Digitization line with data extraction

  • Contracting authority: Komerční pojišťovna a.s.

The digitization line is located at the workplace in KPKB Jihlava. Complete process of digitization takes place there, ie sorting documents according to type of processing, scanning, OCR, possible subsequent correction of values and export of scanned images. Original paper documents are then stored in archive boxes. The software used is Teleform version 11.2 (from 9.6.2017). The whole digitization process is provided in Teleform.

The production line has its own virtual server, where a database (MSSQL Express) also runs. A separate physical station is reserved for extraction for the Reader module.

One station with its own scanner and desktop installation of Teleform is reserved for testing. Remote access via RDP is provided for the station.

Processing is divided into several types of tasks according to content of the processed form.

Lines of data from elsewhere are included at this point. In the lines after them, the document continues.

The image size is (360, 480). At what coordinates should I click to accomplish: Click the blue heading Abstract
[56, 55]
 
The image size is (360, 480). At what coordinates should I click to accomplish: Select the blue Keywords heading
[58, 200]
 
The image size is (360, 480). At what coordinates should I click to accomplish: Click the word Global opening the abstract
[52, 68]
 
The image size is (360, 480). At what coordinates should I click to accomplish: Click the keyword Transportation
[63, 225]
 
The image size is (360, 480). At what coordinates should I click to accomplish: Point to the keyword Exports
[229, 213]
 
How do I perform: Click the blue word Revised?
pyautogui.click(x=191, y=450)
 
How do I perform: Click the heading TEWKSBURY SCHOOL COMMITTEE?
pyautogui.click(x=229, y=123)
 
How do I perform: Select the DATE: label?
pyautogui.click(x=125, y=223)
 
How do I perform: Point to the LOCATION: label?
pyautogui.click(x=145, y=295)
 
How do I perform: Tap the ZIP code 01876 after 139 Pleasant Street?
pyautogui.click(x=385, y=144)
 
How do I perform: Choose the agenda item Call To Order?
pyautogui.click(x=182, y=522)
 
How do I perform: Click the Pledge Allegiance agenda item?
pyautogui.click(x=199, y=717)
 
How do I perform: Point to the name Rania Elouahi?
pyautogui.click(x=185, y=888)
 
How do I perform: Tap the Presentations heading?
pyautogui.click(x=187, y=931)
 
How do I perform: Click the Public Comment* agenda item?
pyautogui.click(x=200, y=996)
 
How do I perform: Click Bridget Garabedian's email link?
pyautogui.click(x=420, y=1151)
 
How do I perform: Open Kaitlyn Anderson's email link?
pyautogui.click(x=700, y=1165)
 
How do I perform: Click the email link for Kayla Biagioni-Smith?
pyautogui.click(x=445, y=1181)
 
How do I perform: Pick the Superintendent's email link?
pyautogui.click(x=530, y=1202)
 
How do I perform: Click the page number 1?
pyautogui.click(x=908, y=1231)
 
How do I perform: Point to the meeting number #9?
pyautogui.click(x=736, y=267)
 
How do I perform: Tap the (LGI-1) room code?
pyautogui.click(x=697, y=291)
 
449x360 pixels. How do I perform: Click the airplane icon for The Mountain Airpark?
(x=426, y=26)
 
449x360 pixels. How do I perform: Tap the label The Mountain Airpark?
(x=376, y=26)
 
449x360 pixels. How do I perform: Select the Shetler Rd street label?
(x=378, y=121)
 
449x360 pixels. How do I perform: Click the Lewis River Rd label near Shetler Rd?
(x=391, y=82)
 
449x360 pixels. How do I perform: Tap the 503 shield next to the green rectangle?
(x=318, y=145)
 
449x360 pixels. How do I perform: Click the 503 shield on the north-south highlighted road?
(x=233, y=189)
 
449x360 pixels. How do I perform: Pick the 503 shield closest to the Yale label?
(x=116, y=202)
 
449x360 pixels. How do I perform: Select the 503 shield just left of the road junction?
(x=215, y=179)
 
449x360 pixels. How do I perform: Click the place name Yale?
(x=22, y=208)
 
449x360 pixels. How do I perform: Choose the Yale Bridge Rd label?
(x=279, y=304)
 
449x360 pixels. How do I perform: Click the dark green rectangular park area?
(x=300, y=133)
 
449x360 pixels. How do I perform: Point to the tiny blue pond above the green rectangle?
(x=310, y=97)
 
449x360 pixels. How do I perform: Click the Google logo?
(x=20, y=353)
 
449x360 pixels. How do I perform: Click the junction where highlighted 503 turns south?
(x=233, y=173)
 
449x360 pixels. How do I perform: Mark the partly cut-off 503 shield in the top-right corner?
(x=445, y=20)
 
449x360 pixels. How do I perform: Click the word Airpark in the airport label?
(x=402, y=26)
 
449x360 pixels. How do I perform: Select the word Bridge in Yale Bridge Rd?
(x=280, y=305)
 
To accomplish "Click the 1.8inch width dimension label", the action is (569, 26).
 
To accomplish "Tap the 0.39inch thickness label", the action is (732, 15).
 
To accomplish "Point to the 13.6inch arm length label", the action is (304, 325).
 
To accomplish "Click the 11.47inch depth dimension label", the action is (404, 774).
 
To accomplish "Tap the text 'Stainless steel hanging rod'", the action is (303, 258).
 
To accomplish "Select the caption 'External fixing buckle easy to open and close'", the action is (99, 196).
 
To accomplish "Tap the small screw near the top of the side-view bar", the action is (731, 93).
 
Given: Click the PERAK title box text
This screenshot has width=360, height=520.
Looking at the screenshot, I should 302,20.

Scanning is in smaller batches, usually containing forms relating to only one contract or policyholder, so often documents are only scanned one at a time. Some information about the scanned documents, such as contract number, document receipt date, type, workflow or archive box number, is entered before scanning. Tasks that have more than one template defined have QC set for possible manual identification.

After the OCR process, the extracted data is corrected on the forms. Forms in which only the contract number is extracted are not extracted if the extracted number is the same as the one entered during scanning.

Data export is in xml or xls format for form data and tif for scanned images. The color depth of the output images depends on the scan profile settings.